Chainlocks
A chainlock (also known as “smiley”) is as simple as an improvised weapon can get. It has precisely two parts: One heavy piece of metal (usually a large padlock) and a length of cloth or chain it is tied to. The weapon is operated by swinging it at the enemy like a medieval morning star (a club with a spiked ball attached on a chain). Although it is technically classified as a non-lethal weapon, a properly constructed chainlock can easily break bones and crack skulls. Because it’s very cheap and easy to assemble, the chainlock has been adopted by gang members and, sadly, even some school kids.
Hot Sugar
Sugar is relatively harmless, unless you happen to be a tooth. However, the sweet stuff can actually be used in ways that make even battle hardened soldiers shiver in fear. As every pastry chef (a chef specializing in desserts) can testify, boiling sugar can cling to almost anything. Its damage on exposed human skin is not unlike that delivered by napalm: It sticks on you while it keeps on burning.

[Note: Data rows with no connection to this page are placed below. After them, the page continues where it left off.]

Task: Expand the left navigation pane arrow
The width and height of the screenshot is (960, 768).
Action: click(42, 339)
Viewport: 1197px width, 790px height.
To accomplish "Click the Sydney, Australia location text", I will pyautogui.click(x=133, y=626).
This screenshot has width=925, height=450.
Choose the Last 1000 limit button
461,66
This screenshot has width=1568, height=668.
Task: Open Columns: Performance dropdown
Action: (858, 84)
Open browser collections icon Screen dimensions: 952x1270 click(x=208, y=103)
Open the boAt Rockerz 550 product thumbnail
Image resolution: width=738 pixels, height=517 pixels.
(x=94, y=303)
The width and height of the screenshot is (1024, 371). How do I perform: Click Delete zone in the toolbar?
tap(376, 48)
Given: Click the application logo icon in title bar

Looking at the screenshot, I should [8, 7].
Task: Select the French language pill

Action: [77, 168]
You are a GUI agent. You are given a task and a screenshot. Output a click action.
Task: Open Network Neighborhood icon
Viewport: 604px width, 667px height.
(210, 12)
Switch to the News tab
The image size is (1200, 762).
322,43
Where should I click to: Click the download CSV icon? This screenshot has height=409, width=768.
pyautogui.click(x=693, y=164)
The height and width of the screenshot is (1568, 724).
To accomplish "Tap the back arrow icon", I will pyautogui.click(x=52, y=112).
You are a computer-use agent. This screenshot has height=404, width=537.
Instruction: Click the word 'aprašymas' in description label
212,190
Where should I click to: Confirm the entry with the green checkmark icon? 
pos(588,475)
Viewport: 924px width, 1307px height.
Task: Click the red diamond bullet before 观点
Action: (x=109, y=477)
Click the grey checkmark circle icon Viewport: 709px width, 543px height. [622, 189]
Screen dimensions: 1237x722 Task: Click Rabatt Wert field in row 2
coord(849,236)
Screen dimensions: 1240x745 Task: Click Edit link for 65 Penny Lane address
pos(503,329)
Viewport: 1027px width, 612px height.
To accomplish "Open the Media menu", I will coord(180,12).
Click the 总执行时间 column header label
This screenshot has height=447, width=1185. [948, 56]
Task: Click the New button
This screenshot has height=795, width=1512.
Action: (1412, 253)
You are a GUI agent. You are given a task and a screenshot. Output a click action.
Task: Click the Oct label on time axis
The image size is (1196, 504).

While sugar is a valuable commodity and therefore rarely weaponized, it can be used to terrifying effect if there is no other artillery available. In the 17th century, a supposedly defenseless Chinese Sampan ship gave a crew of Dutch pirates a surprise of a lifetime by pelting them with boiling sugar. The Chinese crew managed to send no less than 14 pirates to a horrifying, sticky demise before ultimately losing the battle. These days, the horrors of boiling sugar are appreciated by prison inmates, who occasionally use scalding sugar water to attack each other.
Urine Bombs
The CIA are no strangers to inventive manners of hurting people. From poison darts that cause heart attacks to shoe polish that is supposed to cause beards to fall off, their arsenal is straight out of a cartoon. Perhaps the most ingenious device they’ve come up with is a mixture of nitric acid and certain other things that explode with deadly force when mixed. The main ingredient of the bomb is something the agent can make in any conditions: His or her own urine, boiled and mixed with the other stuff. As theingredients of the bomb were fairly easy to come by, this explosive disaster provided a lethal weapon the agents could literally produce whenever they needed.
Tonfa Clubs
When the island of Okinawa was struggling against Japanese rule in the 13th Century, they had virtually no access to weapons. Thankfully, the locals were well versed in martial arts. They learned to make weapons out of virtually everything around them. Their most ingenious invention was the tonfa club, which was essentially just the wooden handle of a grindstone. As grindstone handles broke down all the time, spare handles could be carried around without suspicion… right until the locals started beating up the Samurai with them.
The tonfa was extremely efficient in hitting the enemy over the head, and also provided the option of blocking blows with ease. That’s why (unlike many other improvised weapons) it never really went away. In fact, the tonfa club is still used today: Police officers in many countries carry side-handle batons that are made with this specific design.